**Exercise aim:** Gather the lines below that include the string "search", copying each in full.
= Beginning of Section =
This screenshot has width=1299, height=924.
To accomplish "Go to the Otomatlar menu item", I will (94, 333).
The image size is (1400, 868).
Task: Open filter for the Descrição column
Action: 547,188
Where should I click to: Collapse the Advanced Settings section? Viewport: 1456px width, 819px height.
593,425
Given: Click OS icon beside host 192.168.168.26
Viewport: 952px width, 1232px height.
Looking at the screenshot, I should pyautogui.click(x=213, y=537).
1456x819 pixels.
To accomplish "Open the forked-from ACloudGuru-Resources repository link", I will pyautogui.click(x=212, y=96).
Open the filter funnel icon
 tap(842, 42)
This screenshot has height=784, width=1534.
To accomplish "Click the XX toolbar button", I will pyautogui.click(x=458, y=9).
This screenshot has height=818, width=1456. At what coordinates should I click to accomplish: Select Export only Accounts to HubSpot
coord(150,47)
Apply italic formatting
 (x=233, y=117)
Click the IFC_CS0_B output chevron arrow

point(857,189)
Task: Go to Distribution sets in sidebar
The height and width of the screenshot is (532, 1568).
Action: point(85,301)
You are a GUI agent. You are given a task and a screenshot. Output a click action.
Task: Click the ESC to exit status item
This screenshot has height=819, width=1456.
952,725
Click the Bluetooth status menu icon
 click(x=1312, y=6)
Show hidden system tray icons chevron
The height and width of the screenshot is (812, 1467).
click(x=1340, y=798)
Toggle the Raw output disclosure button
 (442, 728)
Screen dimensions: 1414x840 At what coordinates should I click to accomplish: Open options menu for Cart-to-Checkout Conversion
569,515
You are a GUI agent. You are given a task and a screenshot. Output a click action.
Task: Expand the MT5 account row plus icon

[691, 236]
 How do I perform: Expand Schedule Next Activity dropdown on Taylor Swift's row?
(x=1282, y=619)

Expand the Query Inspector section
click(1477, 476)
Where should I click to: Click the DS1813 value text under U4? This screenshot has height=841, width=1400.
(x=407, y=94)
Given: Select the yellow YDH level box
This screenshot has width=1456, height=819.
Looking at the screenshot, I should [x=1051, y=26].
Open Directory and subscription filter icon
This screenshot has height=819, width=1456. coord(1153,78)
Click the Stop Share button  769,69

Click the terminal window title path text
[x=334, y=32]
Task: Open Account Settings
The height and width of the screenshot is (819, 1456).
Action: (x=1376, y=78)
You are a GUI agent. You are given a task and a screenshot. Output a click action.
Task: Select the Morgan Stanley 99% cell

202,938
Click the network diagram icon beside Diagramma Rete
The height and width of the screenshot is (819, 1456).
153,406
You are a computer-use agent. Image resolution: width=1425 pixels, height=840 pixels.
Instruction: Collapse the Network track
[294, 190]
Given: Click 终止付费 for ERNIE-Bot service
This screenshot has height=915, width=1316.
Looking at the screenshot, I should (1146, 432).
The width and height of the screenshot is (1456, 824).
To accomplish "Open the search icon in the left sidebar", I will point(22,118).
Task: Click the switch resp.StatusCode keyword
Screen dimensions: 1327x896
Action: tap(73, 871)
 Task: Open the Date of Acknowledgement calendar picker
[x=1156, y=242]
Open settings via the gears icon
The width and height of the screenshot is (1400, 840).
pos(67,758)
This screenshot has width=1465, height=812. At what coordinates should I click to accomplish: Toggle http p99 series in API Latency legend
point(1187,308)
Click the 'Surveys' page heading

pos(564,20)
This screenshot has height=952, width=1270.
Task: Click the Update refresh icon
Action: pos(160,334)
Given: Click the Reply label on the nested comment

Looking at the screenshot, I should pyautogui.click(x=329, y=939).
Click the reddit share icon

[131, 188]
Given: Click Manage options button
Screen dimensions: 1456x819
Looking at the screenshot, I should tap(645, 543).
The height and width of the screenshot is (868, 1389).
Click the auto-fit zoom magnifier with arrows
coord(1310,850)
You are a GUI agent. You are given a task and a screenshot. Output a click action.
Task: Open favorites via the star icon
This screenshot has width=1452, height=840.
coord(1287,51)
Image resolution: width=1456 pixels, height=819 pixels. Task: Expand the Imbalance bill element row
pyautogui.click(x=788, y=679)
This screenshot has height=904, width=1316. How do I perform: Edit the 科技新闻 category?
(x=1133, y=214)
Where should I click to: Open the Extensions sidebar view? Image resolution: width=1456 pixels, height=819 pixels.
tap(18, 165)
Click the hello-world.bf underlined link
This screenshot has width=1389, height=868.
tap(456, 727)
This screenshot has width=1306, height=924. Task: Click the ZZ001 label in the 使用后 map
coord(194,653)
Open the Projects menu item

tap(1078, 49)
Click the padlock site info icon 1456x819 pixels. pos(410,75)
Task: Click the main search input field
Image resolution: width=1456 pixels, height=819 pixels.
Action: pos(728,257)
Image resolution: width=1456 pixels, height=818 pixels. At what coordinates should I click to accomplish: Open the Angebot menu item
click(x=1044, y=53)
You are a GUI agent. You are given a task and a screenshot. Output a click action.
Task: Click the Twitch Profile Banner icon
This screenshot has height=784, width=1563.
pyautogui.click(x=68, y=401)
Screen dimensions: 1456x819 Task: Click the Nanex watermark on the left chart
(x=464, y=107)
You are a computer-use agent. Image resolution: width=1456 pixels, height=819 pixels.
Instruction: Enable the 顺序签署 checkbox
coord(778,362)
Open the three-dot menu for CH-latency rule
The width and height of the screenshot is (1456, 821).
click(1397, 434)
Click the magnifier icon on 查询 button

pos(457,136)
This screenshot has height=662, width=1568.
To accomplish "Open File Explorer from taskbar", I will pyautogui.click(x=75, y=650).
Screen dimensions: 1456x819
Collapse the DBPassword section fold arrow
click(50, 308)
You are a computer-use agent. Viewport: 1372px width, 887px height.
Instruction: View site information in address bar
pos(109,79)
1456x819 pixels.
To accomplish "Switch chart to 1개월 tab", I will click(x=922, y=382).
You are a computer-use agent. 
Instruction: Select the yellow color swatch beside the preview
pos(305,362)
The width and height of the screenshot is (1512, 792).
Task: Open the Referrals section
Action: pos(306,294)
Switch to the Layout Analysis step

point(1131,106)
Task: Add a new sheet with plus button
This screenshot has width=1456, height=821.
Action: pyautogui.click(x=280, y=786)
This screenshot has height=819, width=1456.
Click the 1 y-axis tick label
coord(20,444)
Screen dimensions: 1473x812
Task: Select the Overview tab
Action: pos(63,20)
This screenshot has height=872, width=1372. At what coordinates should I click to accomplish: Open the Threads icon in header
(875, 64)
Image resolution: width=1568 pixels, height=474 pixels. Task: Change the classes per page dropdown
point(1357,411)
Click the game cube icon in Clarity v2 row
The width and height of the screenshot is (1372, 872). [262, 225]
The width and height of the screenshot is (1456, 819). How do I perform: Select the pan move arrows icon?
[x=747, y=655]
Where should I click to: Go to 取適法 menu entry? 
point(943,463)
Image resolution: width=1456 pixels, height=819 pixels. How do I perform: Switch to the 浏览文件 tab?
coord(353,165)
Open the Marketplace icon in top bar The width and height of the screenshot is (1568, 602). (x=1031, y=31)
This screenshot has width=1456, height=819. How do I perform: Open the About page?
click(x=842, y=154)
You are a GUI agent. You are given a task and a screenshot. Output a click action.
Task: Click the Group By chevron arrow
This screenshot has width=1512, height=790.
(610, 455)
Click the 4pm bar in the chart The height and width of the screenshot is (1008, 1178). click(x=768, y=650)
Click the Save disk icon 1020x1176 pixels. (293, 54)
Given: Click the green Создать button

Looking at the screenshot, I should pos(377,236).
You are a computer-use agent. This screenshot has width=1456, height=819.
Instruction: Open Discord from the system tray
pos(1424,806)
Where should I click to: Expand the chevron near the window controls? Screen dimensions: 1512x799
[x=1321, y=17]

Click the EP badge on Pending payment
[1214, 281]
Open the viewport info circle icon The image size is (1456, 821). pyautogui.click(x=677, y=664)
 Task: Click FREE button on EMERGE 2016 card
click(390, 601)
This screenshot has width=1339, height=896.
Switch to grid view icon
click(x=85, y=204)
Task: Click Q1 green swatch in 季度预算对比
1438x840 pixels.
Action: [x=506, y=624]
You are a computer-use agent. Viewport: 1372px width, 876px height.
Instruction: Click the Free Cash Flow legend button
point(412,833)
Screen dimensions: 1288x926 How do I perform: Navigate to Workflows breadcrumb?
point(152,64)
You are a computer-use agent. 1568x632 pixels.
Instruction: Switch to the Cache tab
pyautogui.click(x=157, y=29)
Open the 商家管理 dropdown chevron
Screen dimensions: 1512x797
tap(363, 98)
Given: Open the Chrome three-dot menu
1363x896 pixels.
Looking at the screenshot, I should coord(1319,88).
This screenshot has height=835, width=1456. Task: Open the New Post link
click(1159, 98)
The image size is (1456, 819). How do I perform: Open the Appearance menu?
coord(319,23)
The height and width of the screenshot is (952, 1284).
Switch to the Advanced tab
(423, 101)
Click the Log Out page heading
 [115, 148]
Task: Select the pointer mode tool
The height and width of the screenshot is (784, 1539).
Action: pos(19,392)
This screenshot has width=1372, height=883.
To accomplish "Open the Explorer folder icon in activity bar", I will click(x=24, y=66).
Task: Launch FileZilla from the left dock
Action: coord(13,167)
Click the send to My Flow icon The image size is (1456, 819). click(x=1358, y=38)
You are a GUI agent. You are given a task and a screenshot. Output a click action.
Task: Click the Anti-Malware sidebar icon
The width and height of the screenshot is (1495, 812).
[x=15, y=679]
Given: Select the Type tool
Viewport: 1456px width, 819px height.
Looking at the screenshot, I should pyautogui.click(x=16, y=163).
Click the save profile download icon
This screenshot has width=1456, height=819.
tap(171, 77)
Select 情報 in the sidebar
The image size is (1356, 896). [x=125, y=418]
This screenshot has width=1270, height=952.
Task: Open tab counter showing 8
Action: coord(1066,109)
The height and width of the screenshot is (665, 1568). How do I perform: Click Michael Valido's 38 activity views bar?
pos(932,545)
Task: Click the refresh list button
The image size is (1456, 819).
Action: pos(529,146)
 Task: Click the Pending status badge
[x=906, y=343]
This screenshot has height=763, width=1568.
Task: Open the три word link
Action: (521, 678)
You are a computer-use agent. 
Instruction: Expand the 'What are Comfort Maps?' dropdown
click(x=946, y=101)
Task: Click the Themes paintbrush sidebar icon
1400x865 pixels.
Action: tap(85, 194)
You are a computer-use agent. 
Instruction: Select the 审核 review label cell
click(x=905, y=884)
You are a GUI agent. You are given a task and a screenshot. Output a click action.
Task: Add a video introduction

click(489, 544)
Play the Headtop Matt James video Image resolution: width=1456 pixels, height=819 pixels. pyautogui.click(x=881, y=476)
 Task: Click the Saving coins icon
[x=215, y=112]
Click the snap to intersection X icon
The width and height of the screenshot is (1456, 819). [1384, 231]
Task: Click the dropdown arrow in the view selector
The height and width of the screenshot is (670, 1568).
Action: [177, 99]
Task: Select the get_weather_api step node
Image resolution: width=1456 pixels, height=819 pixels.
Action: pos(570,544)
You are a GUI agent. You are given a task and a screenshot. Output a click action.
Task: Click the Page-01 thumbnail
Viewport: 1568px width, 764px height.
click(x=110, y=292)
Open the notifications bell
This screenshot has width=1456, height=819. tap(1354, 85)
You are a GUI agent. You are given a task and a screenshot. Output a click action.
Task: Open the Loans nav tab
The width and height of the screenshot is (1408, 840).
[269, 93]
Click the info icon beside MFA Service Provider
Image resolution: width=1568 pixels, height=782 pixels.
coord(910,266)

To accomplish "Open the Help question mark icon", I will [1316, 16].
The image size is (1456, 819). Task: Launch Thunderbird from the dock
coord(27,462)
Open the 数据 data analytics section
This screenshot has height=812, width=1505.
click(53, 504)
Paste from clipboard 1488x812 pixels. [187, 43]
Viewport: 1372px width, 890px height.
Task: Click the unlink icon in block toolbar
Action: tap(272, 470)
= End of Section =
**Answer section:**
To accomplish "Open the search icon in the left sidebar", I will point(22,118).
Task: Click the main search input field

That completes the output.